BEGIN
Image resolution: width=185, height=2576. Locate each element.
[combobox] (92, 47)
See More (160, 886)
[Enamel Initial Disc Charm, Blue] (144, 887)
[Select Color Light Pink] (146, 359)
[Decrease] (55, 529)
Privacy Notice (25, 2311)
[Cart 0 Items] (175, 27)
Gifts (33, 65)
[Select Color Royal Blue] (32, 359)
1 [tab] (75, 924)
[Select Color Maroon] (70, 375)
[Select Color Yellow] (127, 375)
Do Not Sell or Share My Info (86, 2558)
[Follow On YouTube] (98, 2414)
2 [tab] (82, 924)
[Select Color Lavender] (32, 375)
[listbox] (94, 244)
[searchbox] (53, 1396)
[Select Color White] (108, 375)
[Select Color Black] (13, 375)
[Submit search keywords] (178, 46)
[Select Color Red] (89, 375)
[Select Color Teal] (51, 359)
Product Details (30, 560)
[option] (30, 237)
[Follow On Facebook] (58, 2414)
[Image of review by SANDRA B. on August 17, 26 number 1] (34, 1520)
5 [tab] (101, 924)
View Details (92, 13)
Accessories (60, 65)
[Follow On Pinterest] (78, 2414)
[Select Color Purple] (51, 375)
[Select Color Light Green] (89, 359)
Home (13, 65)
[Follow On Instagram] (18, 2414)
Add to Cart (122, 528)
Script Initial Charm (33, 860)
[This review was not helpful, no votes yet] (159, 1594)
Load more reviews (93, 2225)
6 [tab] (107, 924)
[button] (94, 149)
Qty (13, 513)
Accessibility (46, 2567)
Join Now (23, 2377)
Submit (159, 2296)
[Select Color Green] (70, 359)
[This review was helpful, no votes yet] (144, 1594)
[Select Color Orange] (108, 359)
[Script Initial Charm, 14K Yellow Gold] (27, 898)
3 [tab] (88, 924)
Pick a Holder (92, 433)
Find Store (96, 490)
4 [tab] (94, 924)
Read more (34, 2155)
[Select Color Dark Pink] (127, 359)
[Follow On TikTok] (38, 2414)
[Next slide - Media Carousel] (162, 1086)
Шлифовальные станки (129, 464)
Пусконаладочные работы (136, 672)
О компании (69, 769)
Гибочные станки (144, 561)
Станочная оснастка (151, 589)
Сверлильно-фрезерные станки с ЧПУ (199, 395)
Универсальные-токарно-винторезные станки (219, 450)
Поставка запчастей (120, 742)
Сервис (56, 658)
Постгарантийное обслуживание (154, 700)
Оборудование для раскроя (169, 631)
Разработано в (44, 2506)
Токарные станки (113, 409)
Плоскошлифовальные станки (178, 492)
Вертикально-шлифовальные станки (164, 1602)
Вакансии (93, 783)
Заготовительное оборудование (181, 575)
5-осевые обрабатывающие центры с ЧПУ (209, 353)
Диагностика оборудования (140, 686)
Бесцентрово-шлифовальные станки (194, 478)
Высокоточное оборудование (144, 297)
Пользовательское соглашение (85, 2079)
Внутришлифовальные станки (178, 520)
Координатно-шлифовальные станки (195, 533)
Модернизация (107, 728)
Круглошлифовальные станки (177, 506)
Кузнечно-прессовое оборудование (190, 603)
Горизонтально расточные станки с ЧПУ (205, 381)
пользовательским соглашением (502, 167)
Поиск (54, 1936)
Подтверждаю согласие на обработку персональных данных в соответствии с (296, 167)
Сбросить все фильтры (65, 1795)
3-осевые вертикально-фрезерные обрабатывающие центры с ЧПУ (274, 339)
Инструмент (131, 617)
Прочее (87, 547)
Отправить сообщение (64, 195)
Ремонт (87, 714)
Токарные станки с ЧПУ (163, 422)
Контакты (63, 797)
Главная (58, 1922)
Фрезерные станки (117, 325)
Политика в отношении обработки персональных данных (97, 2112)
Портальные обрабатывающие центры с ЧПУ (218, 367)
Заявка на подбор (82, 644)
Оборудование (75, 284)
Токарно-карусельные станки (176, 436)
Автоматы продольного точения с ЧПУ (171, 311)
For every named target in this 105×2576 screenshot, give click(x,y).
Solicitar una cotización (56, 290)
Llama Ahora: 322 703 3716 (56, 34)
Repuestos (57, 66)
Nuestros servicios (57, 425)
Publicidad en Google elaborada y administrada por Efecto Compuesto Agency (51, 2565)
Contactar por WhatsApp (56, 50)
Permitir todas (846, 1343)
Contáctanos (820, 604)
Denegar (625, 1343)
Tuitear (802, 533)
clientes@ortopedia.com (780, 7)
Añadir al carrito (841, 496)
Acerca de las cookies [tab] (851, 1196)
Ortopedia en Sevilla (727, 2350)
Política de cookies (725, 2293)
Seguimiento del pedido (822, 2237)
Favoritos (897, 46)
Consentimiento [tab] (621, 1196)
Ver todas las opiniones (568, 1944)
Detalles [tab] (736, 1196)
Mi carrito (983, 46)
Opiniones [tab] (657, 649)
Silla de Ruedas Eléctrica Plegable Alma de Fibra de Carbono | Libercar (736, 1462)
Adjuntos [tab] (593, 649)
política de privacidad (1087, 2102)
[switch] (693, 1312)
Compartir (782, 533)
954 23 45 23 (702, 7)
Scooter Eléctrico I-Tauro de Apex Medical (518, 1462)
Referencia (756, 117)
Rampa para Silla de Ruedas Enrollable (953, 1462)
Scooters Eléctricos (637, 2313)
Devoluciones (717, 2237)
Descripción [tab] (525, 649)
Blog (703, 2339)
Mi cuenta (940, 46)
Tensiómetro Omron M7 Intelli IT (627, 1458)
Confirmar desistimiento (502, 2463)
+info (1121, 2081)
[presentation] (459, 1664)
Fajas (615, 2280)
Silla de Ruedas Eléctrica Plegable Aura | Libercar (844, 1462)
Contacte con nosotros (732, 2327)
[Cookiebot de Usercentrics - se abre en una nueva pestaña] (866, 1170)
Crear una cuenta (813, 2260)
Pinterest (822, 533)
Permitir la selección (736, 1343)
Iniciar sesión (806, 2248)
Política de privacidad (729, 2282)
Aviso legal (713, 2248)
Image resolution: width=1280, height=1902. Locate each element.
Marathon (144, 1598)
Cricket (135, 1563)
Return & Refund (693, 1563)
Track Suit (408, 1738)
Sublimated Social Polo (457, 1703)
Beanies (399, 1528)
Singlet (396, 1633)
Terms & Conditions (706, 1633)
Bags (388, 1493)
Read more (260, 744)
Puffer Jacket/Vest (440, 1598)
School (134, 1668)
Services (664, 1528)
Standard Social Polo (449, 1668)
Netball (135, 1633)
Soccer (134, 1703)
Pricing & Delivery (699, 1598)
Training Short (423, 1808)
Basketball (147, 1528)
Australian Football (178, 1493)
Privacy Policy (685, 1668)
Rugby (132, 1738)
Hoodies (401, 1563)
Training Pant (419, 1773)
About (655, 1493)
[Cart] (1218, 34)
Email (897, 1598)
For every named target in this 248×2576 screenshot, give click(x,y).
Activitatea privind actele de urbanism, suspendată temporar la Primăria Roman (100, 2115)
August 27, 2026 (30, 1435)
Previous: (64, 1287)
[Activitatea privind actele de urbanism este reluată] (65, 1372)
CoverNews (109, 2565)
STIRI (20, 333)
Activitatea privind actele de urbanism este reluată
END
### ASSIGNMENT
In the listing above, find each line with the word "Follow" and return it.

### ANSWER SPACE
[Follow On YouTube] (98, 2414)
[Follow On Facebook] (58, 2414)
[Follow On Pinterest] (78, 2414)
[Follow On Instagram] (18, 2414)
[Follow On TikTok] (38, 2414)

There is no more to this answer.